■ **EXERCISE INPUT**
▬▬▬▬▬▬▬▬▬▬

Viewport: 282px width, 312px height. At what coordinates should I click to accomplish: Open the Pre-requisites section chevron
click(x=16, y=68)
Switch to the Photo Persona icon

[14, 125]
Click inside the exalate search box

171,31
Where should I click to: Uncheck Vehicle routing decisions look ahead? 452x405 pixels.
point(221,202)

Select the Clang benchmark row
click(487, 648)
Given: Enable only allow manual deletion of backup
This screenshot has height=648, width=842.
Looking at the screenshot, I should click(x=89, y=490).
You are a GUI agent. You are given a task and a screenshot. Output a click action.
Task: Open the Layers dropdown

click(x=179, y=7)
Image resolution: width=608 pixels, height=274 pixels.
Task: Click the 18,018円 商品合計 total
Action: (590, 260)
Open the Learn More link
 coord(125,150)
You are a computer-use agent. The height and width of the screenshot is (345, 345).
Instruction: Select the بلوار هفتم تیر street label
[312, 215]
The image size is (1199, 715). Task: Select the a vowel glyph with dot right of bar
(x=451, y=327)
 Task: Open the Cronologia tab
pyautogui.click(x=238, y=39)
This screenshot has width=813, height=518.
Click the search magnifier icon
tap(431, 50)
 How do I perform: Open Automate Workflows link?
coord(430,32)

▬▬▬▬▬▬▬▬▬▬

■ **TASK STATEMENT**
The records shown above are to be copied exactly, every one of them.

■ **EXPECTED ANSWER**
Viewport: 282px width, 312px height. At what coordinates should I click to accomplish: Open the Pre-requisites section chevron
click(x=16, y=68)
Switch to the Photo Persona icon

[14, 125]
Click inside the exalate search box

171,31
Where should I click to: Uncheck Vehicle routing decisions look ahead? 452x405 pixels.
point(221,202)

Select the Clang benchmark row
click(487, 648)
Given: Enable only allow manual deletion of backup
This screenshot has height=648, width=842.
Looking at the screenshot, I should click(x=89, y=490).
You are a GUI agent. You are given a task and a screenshot. Output a click action.
Task: Open the Layers dropdown

click(x=179, y=7)
Image resolution: width=608 pixels, height=274 pixels.
Task: Click the 18,018円 商品合計 total
Action: (590, 260)
Open the Learn More link
 coord(125,150)
You are a computer-use agent. The height and width of the screenshot is (345, 345).
Instruction: Select the بلوار هفتم تیر street label
[312, 215]
The image size is (1199, 715). Task: Select the a vowel glyph with dot right of bar
(x=451, y=327)
 Task: Open the Cronologia tab
pyautogui.click(x=238, y=39)
This screenshot has width=813, height=518.
Click the search magnifier icon
tap(431, 50)
 How do I perform: Open Automate Workflows link?
coord(430,32)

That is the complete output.